Render every line of the records below as a Markdown table with two columns, Row and Line, numbering the rows in order and omitting blank lines.

>> begin Listed records

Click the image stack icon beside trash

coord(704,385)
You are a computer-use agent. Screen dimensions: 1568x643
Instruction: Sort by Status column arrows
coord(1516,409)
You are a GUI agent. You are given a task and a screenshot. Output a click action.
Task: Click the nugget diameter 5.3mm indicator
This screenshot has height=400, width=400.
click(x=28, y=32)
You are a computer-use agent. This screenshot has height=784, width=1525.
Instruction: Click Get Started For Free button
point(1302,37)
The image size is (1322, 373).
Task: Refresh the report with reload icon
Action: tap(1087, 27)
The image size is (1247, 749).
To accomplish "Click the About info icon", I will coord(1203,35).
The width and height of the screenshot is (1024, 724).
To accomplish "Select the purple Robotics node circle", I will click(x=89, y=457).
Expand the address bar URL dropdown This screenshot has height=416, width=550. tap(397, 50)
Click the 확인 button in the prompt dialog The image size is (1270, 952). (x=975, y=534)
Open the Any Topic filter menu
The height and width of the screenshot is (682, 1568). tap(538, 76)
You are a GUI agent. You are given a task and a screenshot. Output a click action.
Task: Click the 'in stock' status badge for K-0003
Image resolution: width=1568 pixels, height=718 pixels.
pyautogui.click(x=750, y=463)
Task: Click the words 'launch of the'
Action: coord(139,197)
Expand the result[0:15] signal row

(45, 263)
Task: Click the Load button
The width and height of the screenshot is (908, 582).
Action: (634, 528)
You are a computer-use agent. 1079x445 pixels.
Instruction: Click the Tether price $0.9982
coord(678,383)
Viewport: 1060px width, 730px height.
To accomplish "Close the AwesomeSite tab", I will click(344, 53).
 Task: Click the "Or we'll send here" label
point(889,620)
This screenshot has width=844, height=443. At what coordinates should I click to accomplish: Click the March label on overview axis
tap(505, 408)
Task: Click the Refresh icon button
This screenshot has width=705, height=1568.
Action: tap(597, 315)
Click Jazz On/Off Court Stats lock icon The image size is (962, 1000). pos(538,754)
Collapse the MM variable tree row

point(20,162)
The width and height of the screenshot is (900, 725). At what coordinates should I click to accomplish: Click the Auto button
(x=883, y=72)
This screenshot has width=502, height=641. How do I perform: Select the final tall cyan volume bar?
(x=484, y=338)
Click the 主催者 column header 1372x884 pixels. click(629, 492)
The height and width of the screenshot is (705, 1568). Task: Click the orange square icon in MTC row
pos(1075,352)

>> end Listed records

▸ Task answer
| Row | Line |
|---|---|
| 1 | Click the image stack icon beside trash |
| 2 | coord(704,385) |
| 3 | You are a computer-use agent. Screen dimensions: 1568x643 |
| 4 | Instruction: Sort by Status column arrows |
| 5 | coord(1516,409) |
| 6 | You are a GUI agent. You are given a task and a screenshot. Output a click action. |
| 7 | Task: Click the nugget diameter 5.3mm indicator |
| 8 | This screenshot has height=400, width=400. |
| 9 | click(x=28, y=32) |
| 10 | You are a computer-use agent. This screenshot has height=784, width=1525. |
| 11 | Instruction: Click Get Started For Free button |
| 12 | point(1302,37) |
| 13 | The image size is (1322, 373). |
| 14 | Task: Refresh the report with reload icon |
| 15 | Action: tap(1087, 27) |
| 16 | The image size is (1247, 749). |
| 17 | To accomplish "Click the About info icon", I will coord(1203,35). |
| 18 | The width and height of the screenshot is (1024, 724). |
| 19 | To accomplish "Select the purple Robotics node circle", I will click(x=89, y=457). |
| 20 | Expand the address bar URL dropdown This screenshot has height=416, width=550. tap(397, 50) |
| 21 | Click the 확인 button in the prompt dialog The image size is (1270, 952). (x=975, y=534) |
| 22 | Open the Any Topic filter menu |
| 23 | The height and width of the screenshot is (682, 1568). tap(538, 76) |
| 24 | You are a GUI agent. You are given a task and a screenshot. Output a click action. |
| 25 | Task: Click the 'in stock' status badge for K-0003 |
| 26 | Image resolution: width=1568 pixels, height=718 pixels. |
| 27 | pyautogui.click(x=750, y=463) |
| 28 | Task: Click the words 'launch of the' |
| 29 | Action: coord(139,197) |
| 30 | Expand the result[0:15] signal row |
| 31 | (45, 263) |
| 32 | Task: Click the Load button |
| 33 | The width and height of the screenshot is (908, 582). |
| 34 | Action: (634, 528) |
| 35 | You are a computer-use agent. 1079x445 pixels. |
| 36 | Instruction: Click the Tether price $0.9982 |
| 37 | coord(678,383) |
| 38 | Viewport: 1060px width, 730px height. |
| 39 | To accomplish "Close the AwesomeSite tab", I will click(344, 53). |
| 40 |  Task: Click the "Or we'll send here" label |
| 41 | point(889,620) |
| 42 | This screenshot has width=844, height=443. At what coordinates should I click to accomplish: Click the March label on overview axis |
| 43 | tap(505, 408) |
| 44 | Task: Click the Refresh icon button |
| 45 | This screenshot has width=705, height=1568. |
| 46 | Action: tap(597, 315) |
| 47 | Click Jazz On/Off Court Stats lock icon The image size is (962, 1000). pos(538,754) |
| 48 | Collapse the MM variable tree row |
| 49 | point(20,162) |
| 50 | The width and height of the screenshot is (900, 725). At what coordinates should I click to accomplish: Click the Auto button |
| 51 | (x=883, y=72) |
| 52 | This screenshot has width=502, height=641. How do I perform: Select the final tall cyan volume bar? |
| 53 | (x=484, y=338) |
| 54 | Click the 主催者 column header 1372x884 pixels. click(629, 492) |
| 55 | The height and width of the screenshot is (705, 1568). Task: Click the orange square icon in MTC row |
| 56 | pos(1075,352) |